Dorénavant, les fournisseurs d’accès comme Comcast et Verizon (Proximus et Voo chez nous) pourront exiger des producteurs de contenus, c’est-à-dire des sites Internet, de payer pour que les données de ces sites circulent plus rapidement, au détriment des autres sites qui ne veulent pas ou ne peuvent pas payer. C’est l’Internet à deux vitesses : des voies rapides pour les géants du Net, des voies lentes et difficiles pour tous les autres.
(Lire ici pour plus d’infos sur la neutralité du Net et ses enjeux.)
Le vote d’hier ouvre la voie à de nouvelles menaces en Europe
Fin 2015 déjà, l’Europe votait un texte ambigu quant à l’avenir de la neutralité du Net. L’exemple donné par les États-Unis et l’impact économique que cela va avoir pour leurs fournisseurs d’accès va encore faire monter la pression des actionnaires pour plus de profits.

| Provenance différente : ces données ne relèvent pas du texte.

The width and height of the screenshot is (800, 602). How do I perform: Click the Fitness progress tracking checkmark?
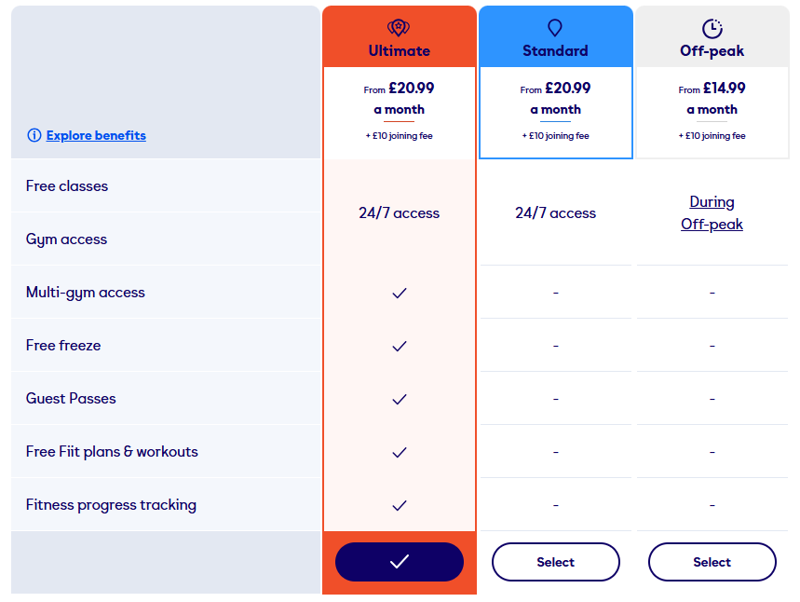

En juillet de cette année, alors qu’elle était entendue par la Chambre, Dominique Leroy, la patronne de Proximus, ne se cachait pas en déclarant : « Cela devient de plus en plus compliqué d’obtenir un retour sur investissement qui justifie justement les investissements. » Autrement dit, Internet n’est pas assez rentable et la neutralité du Net est un obstacle à une meilleure rentabilité. Pourtant, Proximus fait déjà partie des 10 entreprises belges à offrir le meilleur rendement à ses actionnaires (5,4%).
« Une obligation » de passer à un Internet à deux vitesses
L’un des gros concurrents de Proximus en Belgique, le français Orange, ne dit pas autre chose : pour son PDG, la fin de la neutralité du Net serait même « une obligation », il veut un Internet à deux vitesses. En 2016, le PTB a posé une question écrite au Parlement fédéral quant à l’attitude de la Belgique par rapport à la neutralité du Net. Pour le ministre des télécoms, Alexander De Croo (Open Vld), une balance doit être faite entre les intérêts des consommateurs et ceux des fournisseurs d’accès. Mais peut-on vraiment faire des compromis entre le caractère public et démocratique d’un média aussi capital qu’Internet et la soif de profit d’une poignée d’actionnaires ?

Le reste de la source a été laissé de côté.